It is widely acknowledged that the United States has a problem with mass incarceration. According to the Bureau of Justice Statistics, the nation has more than 1.5 million inmates in both state and federal prison. The number places America as one of the most incarcerated nations in the world, both by numbers of inmates and per capita.

Many state governments, along with the federal government, are looking at ways to reduce the prison population. They largely have focused on low-hanging fruit, such as nonviolent drug offenses. The federal government has decreased prison sentences for some drug offenses and even made some of those retroactive, releasing some inmates early. Some states even have decided to decriminalize or legalize marijuana. But on the state level, drug possession is only 3.6 percent of the prison population.

A possible avenue to target for states looking to reduce their prison populations is changes to punishments for property crimes, such as burglary, fraud and theft. Inmates convicted of property crimes make up 19.3 percent of the prison population. Should states, for example, look at using restitution, in combination with probation, as an alternative to incarceration?

All 50 states already offer restitution. Restitution is different from a civil judgment, in that it is awarded when the offender is convicted in their criminal trial. Some states offer compensation to victims awarded out of a state compensation program.

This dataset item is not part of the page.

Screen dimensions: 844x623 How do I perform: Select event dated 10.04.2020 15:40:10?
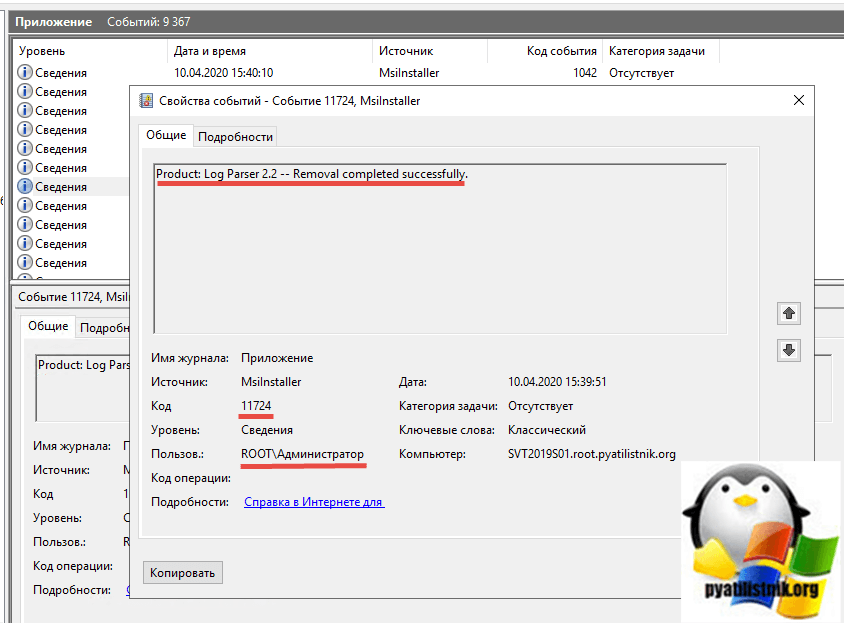pyautogui.click(x=223, y=73)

The concept dates back to biblical times. Indeed, Exodus 22:3 seems to mandate restitution. Those who couldn’t pay were sold into slavery. The Roman Empire imposed restitution on thieves, ordering them to pay several times the value of the stolen item. While many cultures punished theft by corporal punishment, public humiliation or even death, it only began to be punished by incarceration in the 19th century in Britain and the United States.

Restitution is defined by the National Center for Victims of Crime as “payment by the offender to the victim for the harm caused by the offender’s wrongful acts.” The organization also has a list of out-of-pocket expenses that could be covered by restitution orders:

It’s important to note that pain-and-suffering cannot be awarded through restitution because it is not something that can be quantified with a bill or a receipt.

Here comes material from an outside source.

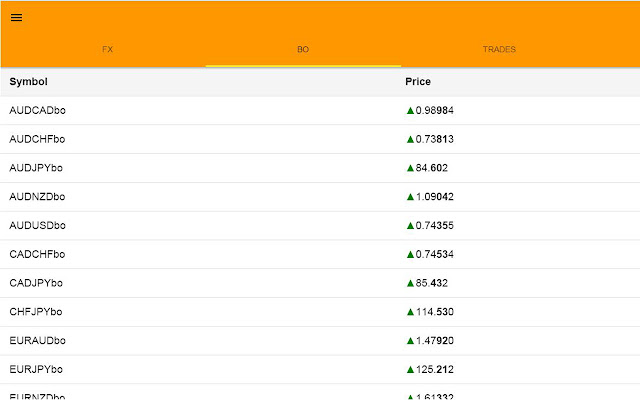
Task: Click the up arrow beside 1.09042
Action: tap(410, 197)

Is restitution a viable alternative to incarceration in the 21st century? It could be implemented for property crimes that did not result in violence and for first-time offenders. The way it would work is that a value could be agreed on that the offender would have to pay. If the offender could not pay immediately, a repayment plan would be established with interest charges. The state would tack on probation for however long as it takes to pay the restitution or it could be an additional sentence for those offenders who pay immediately. This would provide closure for the victims and serve as a deterrent to thieves and fraudsters who know they would have to pay back everything they stole (and a bit more) if they’re caught.

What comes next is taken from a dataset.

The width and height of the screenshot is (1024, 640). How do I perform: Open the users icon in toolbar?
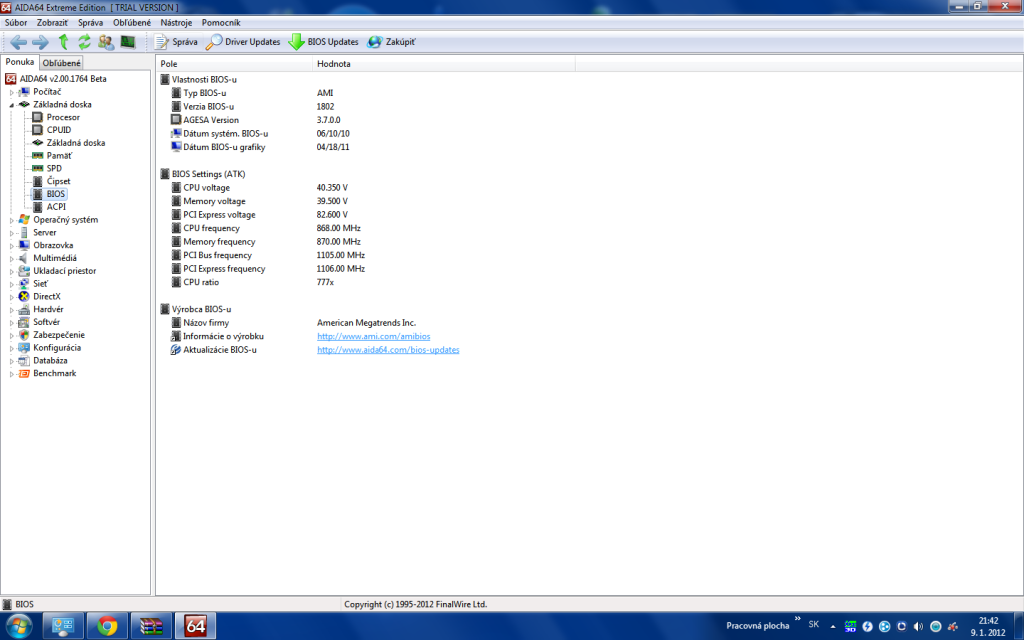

What would the public think about this? A study was published in 2014 by the Journal of Sociology and Social Welfare showed there was strong support for creative restitution for property crimes. Panelists saw it as a way to personalize their cases. A 1980 study saw 61 percent of victims saw financial compensation as the fairest means of punishment. Support can be built if a sound proposal is made.

Restitution is not without its drawbacks. One of them is the difficulty to collect, but some states are working to fix that. It does appear to offer a solution to reduce the numbers of inmates in prison for property crimes.